My daughter and her husband have been given a week, from the MIL, at the Four Seasons Scotsdale t/s in Nov. for their 10th anniversary. They are in their mid 30's and want to know if there is enough to do in this location. They do not play golf but do love to hike, swim and just relax at the pool. They know about Sedona & the Grand Canyon trips but wonder how much is going on at the resort or near by. Is there shopping and restaurants close. They prefer not to have to drive 30 minutes to do things unless it is a day trip.
Their MIL is trading one of her FS Aviara weeks for them.
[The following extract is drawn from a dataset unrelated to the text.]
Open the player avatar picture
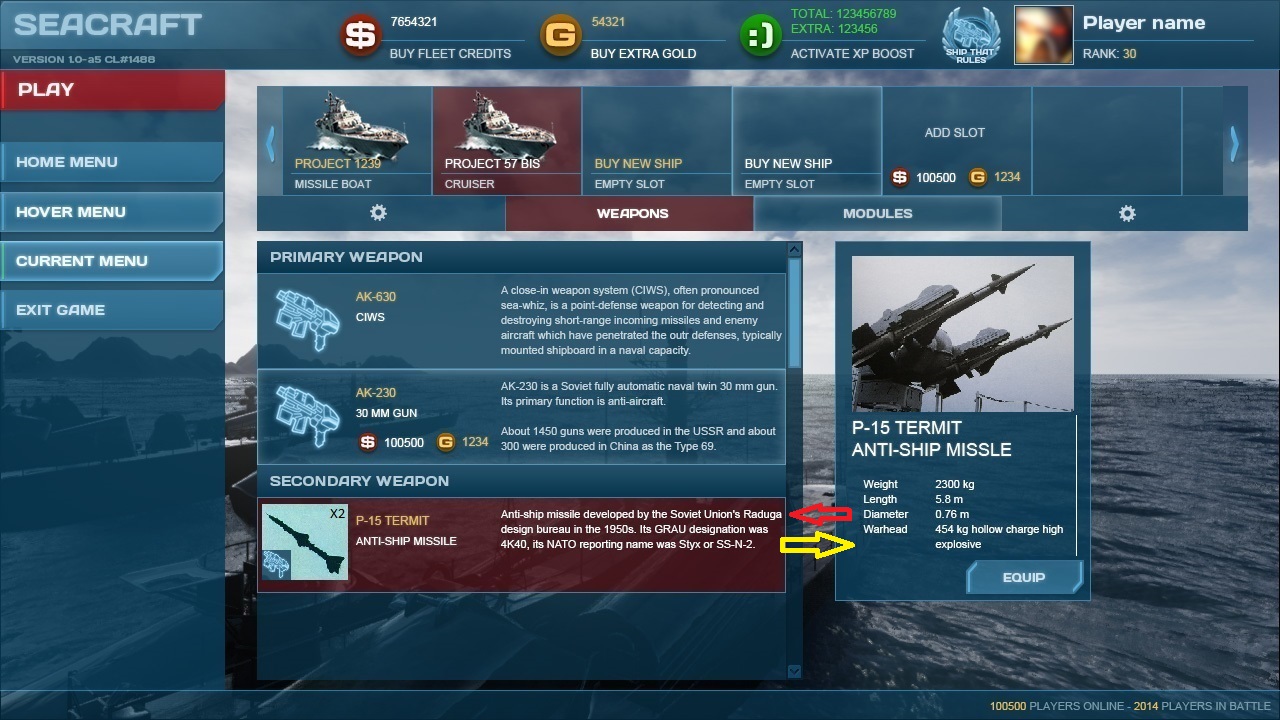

They have been to the FS Aviara before with the family and want to try someplace new.
Is this a good place and time of year in Scottsdale?
Any info would be greatly appreciated.


----------



## Gramma5 (Feb 1, 2006)

Any information?


----------



## Steve (Feb 1, 2006)

Hi Gramma,

The Four Seasons Scottsdale is a gorgeous resort.  It is set in the desert foothills with beautiful views.  The architecture is pueblo, and it is extremely well done.  I think it is the nicest timeshare in Arizona...hands down.

However, it is in a rather quiet and somewhat isolated area of North Scottsdale.  I am in my 30s, and I love it...but it is not in the center of the action.  The adjacent Four Seasons hotel is small and rather intimate.  It's not a big, bustling resort. 

As you asked about, you do indeed have to drive about 30 minutes or more to find much in the way of shopping, dining, galleries, and other activities.  If you want to be close to a lot of activities, a better choice would be Marriott's Canyon Villas or the Westin Keirland Villas.  

November is usually a great time of the year in Scottsdale.  Fairly quiet, but usually nice, mild weather.  Towards the end of the month it can be a bit chilly, but I think it's a good time to go.

Steve


----------



## Bill4728 (Feb 1, 2006)

The Four Seasons Scottsdale has been rated in the top ten resorts by TUG since it opened. How can it not be a great vacation?


----------



## dapolrbear (Feb 1, 2006)

As mentioned you do have to drive to get to shopping and restraunts.  We were there last August, it was hot but we loved it. We didn't do much, just swim at the pool and go shopping, by choice. It's a great place to relax, here are some pics of our trip

http://dapolrbear.smugmug.com/gallery/765578

They had daily activities like hiking and work out classes, but we too lazy and hot to go hiking.


----------



## Gramma5 (Feb 1, 2006)

*Thanks!*

Thanks to all who gave information. I will pass it on to them. I think they would love it!  They have 2 children and would probably enjoy the quiet!!


----------